_TRECHO DO DOCUMENTO:_

O golpe do porco apaixonado

Criminosos seduzem online para pedir investimentos em moeda virtual -- e depois, sumir do mapa

Gabriel Daros De Tilt, São Paulo

Victor Mesquita, de 29 anos, conheceu Adele Ruien, 29, através de uma mensagem direta no Twitter. "Você acha que criptomoedas podem resolver o problema da inflação?", perguntou ela.

Ele, investidor nas horas vagas, gostou da pergunta, e explicou que preferia investimentos mais seguros. Adele gostou da resposta. E também da educação e simpatia dele, o que a fez pedir seu número de telefone.

Para ela, os dois tinham muito em comum: ele havia deixado sua cidade natal, Salvador (BA), para estudar em Santos (SP); ela abandonou a Coreia do Sul para tentar a vida em Los Angeles. Ele era funcionário de banco. Ela, instrutora de golfe. Ambos moravam sozinhos. Ambos pensavam muito no futuro.

_INFORMAÇÕES FORNECIDAS:_
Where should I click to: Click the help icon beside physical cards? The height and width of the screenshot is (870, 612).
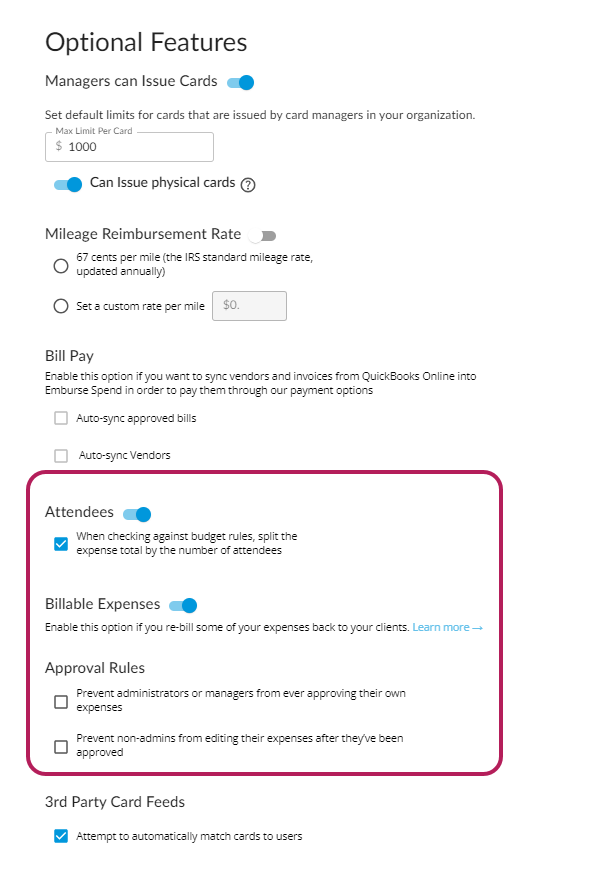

_O QUE SE PEDE:_
• a. Atualize o trecho da reportagem que começa em "Ele, investidor nas" e segue até "número de telefone.", trocando "educação" por "gentileza".
• b. Responda às perguntas a seguir com base na reportagem sobre o golpe.
(i) Por qual rede social Victor Mesquita conheceu Adele Ruien?
(ii) Qual era a profissão de Adele?
(iii) Para qual cidade Victor se mudou para estudar?
• c. Continue a reportagem sobre o golpe do porco apaixonado a partir do ponto em que ela para.
As linhas formam um material à parte, sem relação com a reportagem.

_RESPOSTAS ÀS TAREFAS:_
• a.
Ele, investidor nas horas vagas, gostou da pergunta, e explicou que preferia investimentos mais seguros. Adele gostou da resposta. E também da gentileza e simpatia dele, o que a fez pedir seu número de telefone.

• b.
(i) Pelo Twitter, por meio de uma mensagem direta.
(ii) Instrutora de golfe.
(iii) Santos (SP).

• c.
O futuro deles, se Victor havia entendido direito, poderia muito bem ser lado a lado. Adele falava de uma grande vontade de visitar o Brasil, conhecer a cultura e assistir a uma partida de futebol.

Seria uma linda história de amor. Mas Adele não estava interessada no coração de Victor. Ela mirava nos seus bolsos — quando ele estivesse totalmente apaixonado, ela transformaria todos os investimentos dele em criptomoedas e, depois, levaria tudo embora.

Adele (nome obviamente falso) aplicava o Sha Zhu Pan ("abate de porco", em chinês): uma nova versão dos golpes de romance por meio de redes sociais, que faz vítimas no mundo inteiro. E que, agora, está chegando ao Brasil.

Golpe velho, moeda nova

Todos os dias, Adele enviava a Victor imagens de lagostas em restaurantes finos. O Instagram dela estava repleto de stories em clubes caros. Nas conversas de WhatsApp, bolsas e mais bolsas da Gucci, que ela pedia ajuda para escolher qual comprar.

O modus operandi era o mesmo de outros golpistas do Sha Zhu Pan: as imagens servem para criar intimidade com a vítima e, ao mesmo tempo, ostentar um estilo de vida arrebatador.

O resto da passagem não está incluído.